Go through the material and return every line that contains the string "Collapse".
* * * *
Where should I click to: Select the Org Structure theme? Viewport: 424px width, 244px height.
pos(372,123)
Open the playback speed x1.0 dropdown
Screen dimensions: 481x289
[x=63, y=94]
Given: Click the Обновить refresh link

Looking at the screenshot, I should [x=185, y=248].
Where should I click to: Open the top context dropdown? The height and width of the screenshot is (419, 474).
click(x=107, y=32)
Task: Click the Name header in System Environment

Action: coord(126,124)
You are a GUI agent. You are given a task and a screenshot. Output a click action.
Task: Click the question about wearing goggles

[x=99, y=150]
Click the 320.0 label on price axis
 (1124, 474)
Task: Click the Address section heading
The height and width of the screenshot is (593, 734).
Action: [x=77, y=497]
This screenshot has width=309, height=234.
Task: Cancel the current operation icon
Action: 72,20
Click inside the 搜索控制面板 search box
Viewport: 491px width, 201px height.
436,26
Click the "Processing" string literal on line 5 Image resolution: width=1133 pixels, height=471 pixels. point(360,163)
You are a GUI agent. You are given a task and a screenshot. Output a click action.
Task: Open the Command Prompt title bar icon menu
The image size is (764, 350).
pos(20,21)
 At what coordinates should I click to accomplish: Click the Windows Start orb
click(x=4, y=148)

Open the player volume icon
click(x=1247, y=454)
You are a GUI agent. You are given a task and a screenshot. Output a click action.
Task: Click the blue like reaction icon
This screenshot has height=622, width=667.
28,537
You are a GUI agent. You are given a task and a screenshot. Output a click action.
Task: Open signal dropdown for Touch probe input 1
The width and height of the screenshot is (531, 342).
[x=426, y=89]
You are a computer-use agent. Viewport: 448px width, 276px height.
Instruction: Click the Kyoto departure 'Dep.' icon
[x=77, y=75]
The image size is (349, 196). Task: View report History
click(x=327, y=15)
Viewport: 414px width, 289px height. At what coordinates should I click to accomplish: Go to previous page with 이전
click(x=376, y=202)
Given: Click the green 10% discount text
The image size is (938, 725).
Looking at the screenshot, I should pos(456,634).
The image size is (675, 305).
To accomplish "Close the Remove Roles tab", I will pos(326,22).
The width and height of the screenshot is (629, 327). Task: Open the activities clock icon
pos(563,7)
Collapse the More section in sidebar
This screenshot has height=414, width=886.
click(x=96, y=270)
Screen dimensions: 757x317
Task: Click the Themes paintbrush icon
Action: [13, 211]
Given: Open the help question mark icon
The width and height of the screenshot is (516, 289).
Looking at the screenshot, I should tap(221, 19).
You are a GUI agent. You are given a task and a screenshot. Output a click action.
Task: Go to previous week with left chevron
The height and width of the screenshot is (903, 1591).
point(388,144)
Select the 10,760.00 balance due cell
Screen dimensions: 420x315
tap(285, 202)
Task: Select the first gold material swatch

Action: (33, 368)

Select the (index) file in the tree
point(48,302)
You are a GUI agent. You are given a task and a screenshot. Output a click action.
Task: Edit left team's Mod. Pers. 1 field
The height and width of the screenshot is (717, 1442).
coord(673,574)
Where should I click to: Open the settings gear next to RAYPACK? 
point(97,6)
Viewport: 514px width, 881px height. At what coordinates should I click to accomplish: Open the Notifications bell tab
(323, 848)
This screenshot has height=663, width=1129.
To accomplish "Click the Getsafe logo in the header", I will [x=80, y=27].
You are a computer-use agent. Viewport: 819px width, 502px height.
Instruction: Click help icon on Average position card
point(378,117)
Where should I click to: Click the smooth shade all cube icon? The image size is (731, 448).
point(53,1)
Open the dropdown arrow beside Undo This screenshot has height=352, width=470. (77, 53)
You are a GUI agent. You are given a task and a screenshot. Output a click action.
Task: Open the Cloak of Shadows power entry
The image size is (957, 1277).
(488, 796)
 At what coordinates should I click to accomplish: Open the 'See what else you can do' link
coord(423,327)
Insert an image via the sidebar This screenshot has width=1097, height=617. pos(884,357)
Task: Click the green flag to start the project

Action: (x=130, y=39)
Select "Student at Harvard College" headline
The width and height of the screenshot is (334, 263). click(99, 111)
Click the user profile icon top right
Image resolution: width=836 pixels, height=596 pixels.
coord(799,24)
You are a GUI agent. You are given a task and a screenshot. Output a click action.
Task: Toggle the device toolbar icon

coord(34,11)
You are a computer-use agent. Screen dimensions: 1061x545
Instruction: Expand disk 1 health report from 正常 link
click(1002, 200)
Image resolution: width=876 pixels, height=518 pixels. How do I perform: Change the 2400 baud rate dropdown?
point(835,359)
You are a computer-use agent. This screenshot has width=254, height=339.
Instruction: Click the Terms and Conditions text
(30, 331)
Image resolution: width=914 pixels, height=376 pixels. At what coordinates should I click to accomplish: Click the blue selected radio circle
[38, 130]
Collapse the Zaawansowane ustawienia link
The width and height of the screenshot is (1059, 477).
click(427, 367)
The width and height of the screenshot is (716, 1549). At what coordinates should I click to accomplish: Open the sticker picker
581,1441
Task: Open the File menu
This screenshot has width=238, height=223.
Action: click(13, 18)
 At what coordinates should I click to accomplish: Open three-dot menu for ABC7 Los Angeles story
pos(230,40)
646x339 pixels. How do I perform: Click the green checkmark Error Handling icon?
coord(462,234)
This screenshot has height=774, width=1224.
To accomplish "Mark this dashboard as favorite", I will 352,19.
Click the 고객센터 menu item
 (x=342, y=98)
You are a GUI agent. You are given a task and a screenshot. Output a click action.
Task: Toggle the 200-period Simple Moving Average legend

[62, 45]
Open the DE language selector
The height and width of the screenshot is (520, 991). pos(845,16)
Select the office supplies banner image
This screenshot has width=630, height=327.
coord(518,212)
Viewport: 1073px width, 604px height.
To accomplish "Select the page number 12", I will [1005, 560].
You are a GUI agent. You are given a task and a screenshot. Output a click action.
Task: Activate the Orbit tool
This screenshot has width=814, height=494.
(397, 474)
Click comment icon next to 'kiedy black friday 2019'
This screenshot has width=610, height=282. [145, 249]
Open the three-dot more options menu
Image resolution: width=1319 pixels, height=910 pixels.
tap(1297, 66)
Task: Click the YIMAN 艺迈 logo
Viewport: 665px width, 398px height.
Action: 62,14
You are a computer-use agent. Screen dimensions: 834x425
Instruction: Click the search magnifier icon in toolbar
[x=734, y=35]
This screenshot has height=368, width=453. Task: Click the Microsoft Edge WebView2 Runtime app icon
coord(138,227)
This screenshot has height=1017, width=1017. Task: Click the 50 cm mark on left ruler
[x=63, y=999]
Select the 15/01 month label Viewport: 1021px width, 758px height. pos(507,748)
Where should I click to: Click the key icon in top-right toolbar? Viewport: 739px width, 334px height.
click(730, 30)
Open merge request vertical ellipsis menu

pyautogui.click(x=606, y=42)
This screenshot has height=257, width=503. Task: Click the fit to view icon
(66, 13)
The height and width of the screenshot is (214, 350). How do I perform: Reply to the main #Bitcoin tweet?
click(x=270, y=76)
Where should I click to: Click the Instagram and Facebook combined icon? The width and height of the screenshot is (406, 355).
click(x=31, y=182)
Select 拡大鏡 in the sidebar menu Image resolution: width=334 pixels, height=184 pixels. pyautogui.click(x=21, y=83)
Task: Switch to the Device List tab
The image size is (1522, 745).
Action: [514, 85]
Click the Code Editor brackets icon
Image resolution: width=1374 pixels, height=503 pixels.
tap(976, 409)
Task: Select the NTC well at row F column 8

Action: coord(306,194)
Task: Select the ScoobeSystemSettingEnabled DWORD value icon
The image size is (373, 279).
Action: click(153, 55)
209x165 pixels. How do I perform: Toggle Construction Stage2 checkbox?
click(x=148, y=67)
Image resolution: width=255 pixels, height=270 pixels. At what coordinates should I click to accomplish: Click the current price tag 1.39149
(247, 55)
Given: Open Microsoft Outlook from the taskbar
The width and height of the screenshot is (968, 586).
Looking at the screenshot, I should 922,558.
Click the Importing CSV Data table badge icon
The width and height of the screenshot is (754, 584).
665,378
* * * *
_Solved exercise_:
Collapse the More section in sidebar
Collapse the Zaawansowane ustawienia link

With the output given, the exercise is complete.